A power crunch in the Gulf States has been brewing for years - and it’s reaching crisis point.

As their economies rapidly develop and populations soar, demand for power is rising at a double-digit annual rate.

This demand means profitable oil and gas meant for export has to be burnt to generate domestic electricity - instead of being sold on the open market for record prices.

To maximise the profits from their energy resources, Gulf States will go nuclear. Talks have been held with the US and France and deals have been signed.

But here’s the thing...

vIt takes time to build and develop a nuclear power station, and something needs to fill the gap until then… and, according to today’s Times, it looks like it is going to be coal.

‘King Coal’ to replace oil - a great medium-term profit play

According to the newspaper, oil-rich Gulf States are planning to start importing coal.

Oman Power and Water Procurement Company indicated in December that a planned 700-megawatt power and water desalination plant may need to be fuelled by coal instead of natural gas.

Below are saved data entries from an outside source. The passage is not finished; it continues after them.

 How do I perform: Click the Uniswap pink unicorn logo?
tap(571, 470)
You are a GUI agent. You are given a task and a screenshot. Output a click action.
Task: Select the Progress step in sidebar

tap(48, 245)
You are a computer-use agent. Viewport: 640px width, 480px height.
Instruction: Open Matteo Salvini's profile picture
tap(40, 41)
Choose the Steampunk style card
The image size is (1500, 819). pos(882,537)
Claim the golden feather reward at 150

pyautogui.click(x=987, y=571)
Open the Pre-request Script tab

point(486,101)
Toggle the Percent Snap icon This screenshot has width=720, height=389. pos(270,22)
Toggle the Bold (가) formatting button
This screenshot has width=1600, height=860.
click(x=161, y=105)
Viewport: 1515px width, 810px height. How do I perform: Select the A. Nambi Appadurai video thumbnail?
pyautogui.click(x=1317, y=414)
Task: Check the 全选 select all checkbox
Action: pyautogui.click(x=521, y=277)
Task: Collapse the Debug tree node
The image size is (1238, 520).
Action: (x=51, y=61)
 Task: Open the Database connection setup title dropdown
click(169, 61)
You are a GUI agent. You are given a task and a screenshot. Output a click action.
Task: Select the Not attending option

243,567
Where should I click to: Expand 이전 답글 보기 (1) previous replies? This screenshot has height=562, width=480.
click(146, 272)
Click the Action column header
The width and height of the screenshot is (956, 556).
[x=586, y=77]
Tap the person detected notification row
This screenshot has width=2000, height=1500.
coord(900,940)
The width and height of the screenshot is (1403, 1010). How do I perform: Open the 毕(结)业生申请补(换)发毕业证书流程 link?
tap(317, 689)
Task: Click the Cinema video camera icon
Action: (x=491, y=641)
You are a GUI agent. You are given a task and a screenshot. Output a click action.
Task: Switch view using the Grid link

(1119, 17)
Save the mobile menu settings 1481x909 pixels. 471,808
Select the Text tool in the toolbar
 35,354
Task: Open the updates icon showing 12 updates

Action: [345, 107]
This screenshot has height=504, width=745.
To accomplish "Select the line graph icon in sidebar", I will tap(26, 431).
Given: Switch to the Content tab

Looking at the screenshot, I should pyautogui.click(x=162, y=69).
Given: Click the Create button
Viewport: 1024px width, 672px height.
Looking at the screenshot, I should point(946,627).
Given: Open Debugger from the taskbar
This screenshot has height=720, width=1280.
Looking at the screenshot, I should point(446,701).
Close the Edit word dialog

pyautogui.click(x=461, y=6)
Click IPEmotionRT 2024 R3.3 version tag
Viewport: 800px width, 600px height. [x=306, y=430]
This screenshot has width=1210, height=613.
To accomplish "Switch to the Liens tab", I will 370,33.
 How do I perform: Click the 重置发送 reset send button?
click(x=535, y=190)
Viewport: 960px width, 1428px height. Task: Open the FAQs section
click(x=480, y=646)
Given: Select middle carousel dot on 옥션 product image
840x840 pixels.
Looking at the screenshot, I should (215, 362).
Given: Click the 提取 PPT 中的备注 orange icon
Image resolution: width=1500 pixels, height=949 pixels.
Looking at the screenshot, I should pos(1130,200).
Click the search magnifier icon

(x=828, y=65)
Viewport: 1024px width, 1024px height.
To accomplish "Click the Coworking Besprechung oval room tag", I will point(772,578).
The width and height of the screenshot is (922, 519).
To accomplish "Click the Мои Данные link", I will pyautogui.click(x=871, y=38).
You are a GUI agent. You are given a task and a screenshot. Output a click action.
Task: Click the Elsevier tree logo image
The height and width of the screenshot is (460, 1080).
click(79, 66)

Last summer Abu Dhabi’s oil output fell by 600,000 barrels per day as natural gas was diverted from injection into oil wells to power stations to meet peak demand for electricity.

I’ve been bullish about the price of coal for some time. Despite its reputation as a dirty fuel, there is simply no alternative.

Overnight, two of Canada's major coal producers announced a large jump in metallurgical coal prices for 2008.

Fording Canadian coal trust settled contracts at $275/tonne for all coal projects, compared with $93/tonne in 2007. Western Canadian Coal negotiated a majority of is 2008 coal year contracts for hard coking coal at an average above $300/tonne, an increase of 365% over 2007.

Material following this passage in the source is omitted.